7 Australian women to sue Qatar govt for ‘invasive’ strip search at Doha airport
Seven Australian women who were strip-searched and forced to undergo invasive gynaecological examinations at the Doha airport last year are mulling to sue the Qatar government.
Damian Sturzaker, from Sydney-based Marque Lawyers, said on Monday that his clients were seeking compensation “for the fact that they were effected at the time and continue to suffer”.
The women alleged that they were ordered to disembark from the flight to Sydney and were checked whether they had given birth after a baby was found in a plastic bag bin at Hamad Airport in October 2020.
Describing their experience as “state-sanctioned assault”, the women said they did not give consent to the examinations and were not given explanations for what was happening to them.
The women, aged from their early 30s to late 50s, claimed that the examinations lasted about five minutes before they were escorted back to their flight.
The incident came to the fore when the women reported the matter to police after landing in Australia, sparking public attention and condemnation from several nations.
After the Australian government decried the incident, Qatar apologised and handed a suspended jail term for one airport official.
At the time, Qatar's Prime Minister Khalid bin Khalifa bin Abdulaziz Al Thani tweeted an apology saying, “We regret the unacceptable treatment of the female passengers... What took place does not reflect Qatar's laws or values.”
But the women say their cases have been ignored since then.
One of the women, who did not wish to be named, told the BBC she was “subjected to the most horrifically invasive physical exam”.

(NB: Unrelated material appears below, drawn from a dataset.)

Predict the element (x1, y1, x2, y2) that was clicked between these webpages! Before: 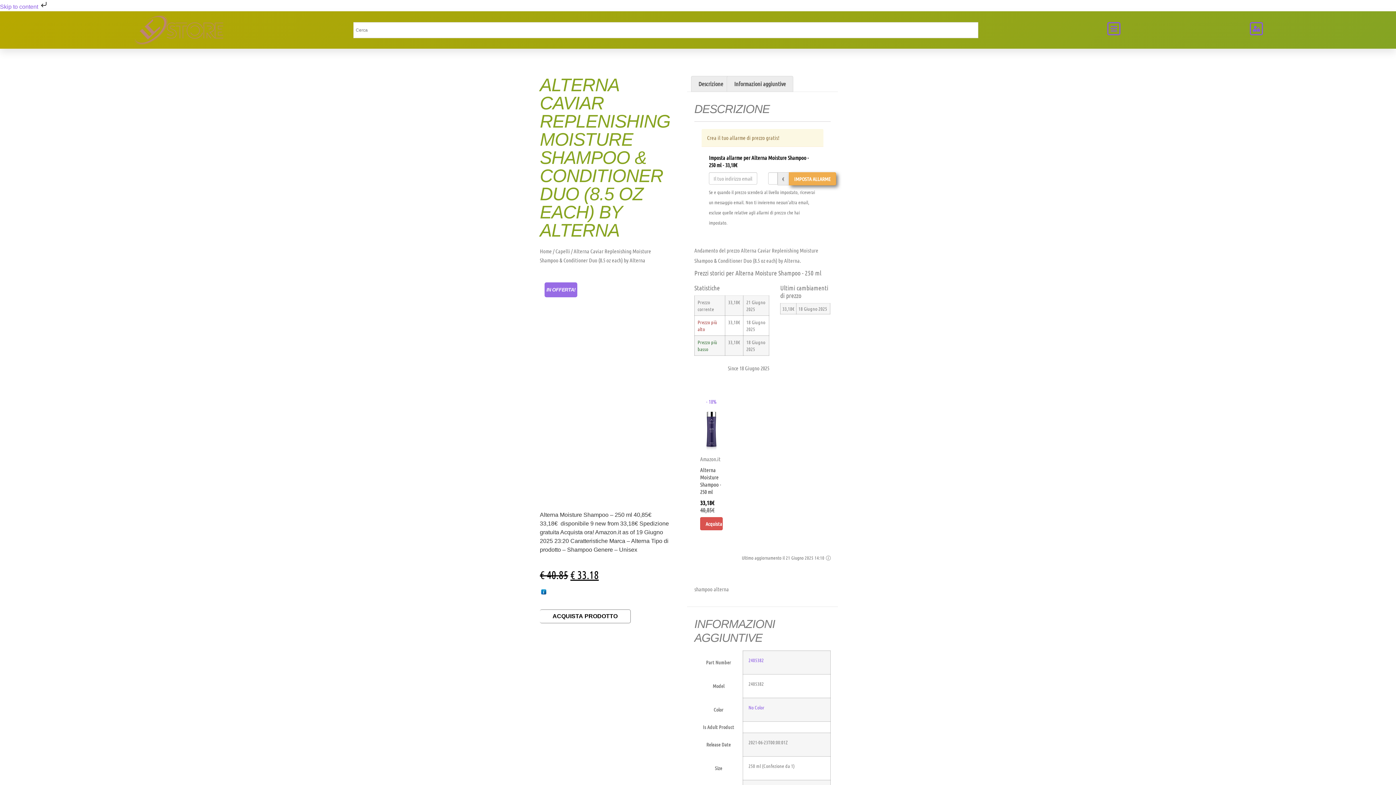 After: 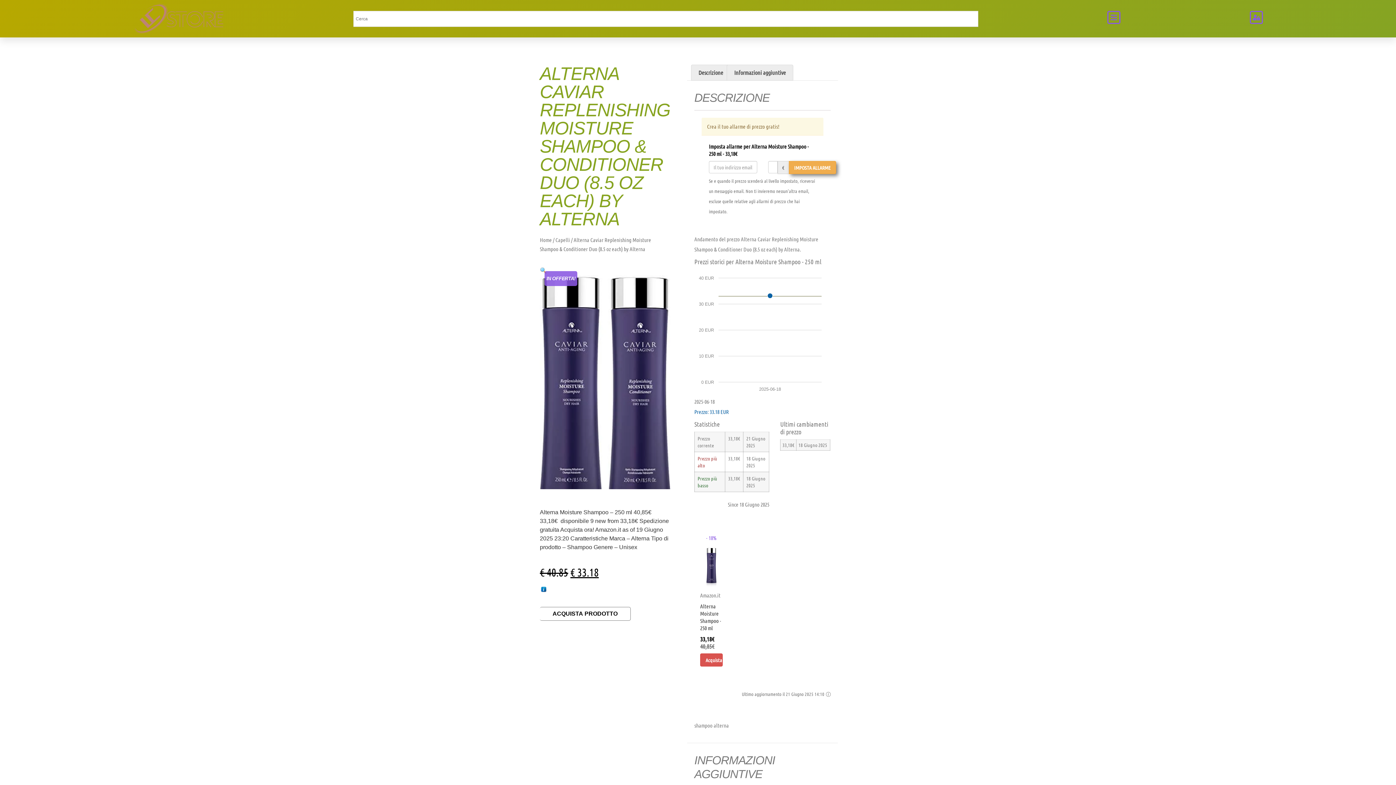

“I was certain that I was either going to be killed by one of the many men that had a gun, or that my husband on the plane was going to be killed,” she said in a statement from her lawyer.
Meanwhile, the airline has denied liability while the Qatar government said it was considering the women’s claim, Sturzaker said.
“We don’t hold out much hope in relation to anything other than a rejection of the claim,” Sturzaker said, indicating that the claim would go to trial.